Interest paid during the construction phase of a house property (before possession / occupation) is aggregated and allowed as a deduction in 5 equal annual installments, starting from the FY in which construction is completed / property acquired. For Self-Occupied Property, the current-year interest PLUS one-fifth of the pre-construction interest are added together and tested against the same ₹2 lakh combined annual cap — the pre-construction installment is NOT additive to the ₹2L cap.
Can both spouses claim ₹2 lakh Section 24(b) deduction on a jointly owned home?
Yes — if both are legal co-owners of the property AND co-borrowers on the home loan. Each co-owner can claim interest deduction in proportion to their ownership share, subject to their own individual ₹2 lakh cap. A 50:50 co-ownership of a home with ₹4 lakh annual interest allows each spouse to claim ₹2 lakh independently — effectively a ₹4 lakh family tax shield. Paying the EMI alone (without being a co-owner) does not establish entitlement; co-ownership in the sale deed is the prerequisite.
What happens if home construction takes longer than 5 years from the loan?

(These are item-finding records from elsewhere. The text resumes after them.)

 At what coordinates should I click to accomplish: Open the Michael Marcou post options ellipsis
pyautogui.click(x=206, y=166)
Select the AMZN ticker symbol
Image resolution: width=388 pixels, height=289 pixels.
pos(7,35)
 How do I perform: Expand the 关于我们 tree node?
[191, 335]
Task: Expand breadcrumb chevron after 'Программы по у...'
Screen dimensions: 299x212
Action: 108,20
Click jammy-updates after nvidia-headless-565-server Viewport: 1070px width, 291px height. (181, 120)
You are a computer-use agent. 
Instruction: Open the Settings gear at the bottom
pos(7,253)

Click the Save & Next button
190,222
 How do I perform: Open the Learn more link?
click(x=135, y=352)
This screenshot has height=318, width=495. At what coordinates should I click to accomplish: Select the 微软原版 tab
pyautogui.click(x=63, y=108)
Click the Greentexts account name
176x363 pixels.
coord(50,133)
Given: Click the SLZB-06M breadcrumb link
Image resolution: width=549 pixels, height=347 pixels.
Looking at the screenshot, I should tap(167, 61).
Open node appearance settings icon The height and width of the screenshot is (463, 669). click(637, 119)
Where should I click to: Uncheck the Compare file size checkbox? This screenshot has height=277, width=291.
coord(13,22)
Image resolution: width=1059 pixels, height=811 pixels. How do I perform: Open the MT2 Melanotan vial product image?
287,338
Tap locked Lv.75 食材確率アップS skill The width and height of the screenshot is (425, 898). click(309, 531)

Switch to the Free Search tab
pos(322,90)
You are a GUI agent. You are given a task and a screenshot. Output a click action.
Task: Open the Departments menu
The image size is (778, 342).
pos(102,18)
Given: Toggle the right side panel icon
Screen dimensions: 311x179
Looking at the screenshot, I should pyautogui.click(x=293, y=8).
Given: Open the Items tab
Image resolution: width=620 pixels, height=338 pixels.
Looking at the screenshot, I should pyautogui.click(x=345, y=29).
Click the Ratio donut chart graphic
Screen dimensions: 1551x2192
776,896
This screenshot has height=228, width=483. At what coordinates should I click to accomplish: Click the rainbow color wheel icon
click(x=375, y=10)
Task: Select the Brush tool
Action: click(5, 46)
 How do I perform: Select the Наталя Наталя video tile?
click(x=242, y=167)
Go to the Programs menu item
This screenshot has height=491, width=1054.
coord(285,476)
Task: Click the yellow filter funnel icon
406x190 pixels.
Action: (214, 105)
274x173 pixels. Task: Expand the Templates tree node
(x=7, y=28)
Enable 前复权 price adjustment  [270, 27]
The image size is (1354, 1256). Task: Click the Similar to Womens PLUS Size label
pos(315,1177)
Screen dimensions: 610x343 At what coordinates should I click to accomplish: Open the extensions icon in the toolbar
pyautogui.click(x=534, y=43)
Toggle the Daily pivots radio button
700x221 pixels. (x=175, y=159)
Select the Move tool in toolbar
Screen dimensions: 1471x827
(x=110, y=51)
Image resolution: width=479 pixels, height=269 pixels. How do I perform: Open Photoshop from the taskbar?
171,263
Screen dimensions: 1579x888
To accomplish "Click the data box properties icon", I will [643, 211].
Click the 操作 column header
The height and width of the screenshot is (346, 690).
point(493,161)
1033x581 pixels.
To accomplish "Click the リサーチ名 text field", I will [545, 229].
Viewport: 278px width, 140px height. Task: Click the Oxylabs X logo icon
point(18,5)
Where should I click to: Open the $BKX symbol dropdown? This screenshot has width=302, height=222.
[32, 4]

To qualify for the full ₹2 lakh SOP interest cap, construction must be completed within 5 years from the END of the FY in which the loan was borrowed. If construction takes longer, the Section 24(b) cap drops to ₹30,000 per year for the SOP (the cap reverts to ₹30,000 — a long-standing pre-1999 default). The cap remains at ₹30,000 even after construction completes if the 5-year window was breached. The reduced cap does not affect Let-Out Property treatment, where the full interest is deductible against rental income regardless of construction time.
Can I carry forward unadjusted losses from house property?
Yes — under the Old Tax Regime. House property loss in any FY can be set off against other heads of income (salary, business, capital gains) up to ₹2 lakh in the current year. Any unabsorbed loss above ₹2 lakh is carried forward for up to 8 assessment years, but in those carry-forward years it can only be set off against house-property income (not against other heads). Under the New Tax Regime, the LOP loss carry-forward is restricted — only allowed against future house-property income; SOP loss is not allowed at all (because SOP interest itself is not deductible under New Regime).
Are Section 80EEA or Section 80EE deductions available for home loans taken in FY 2025-26?
No. Section 80EEA (additional ₹1.5 lakh interest deduction for first-time buyers of affordable housing, stamp-duty value ≤ ₹45 lakh) applied only to loans sanctioned between 1 April 2019 and 31 March 2022 — that window has closed. Section 80EE (additional ₹50,000 for first-time buyers, loans sanctioned 1 April 2016 to 31 March 2017) also sunset long ago. Neither provision is available for fresh home loans in FY 2025-26.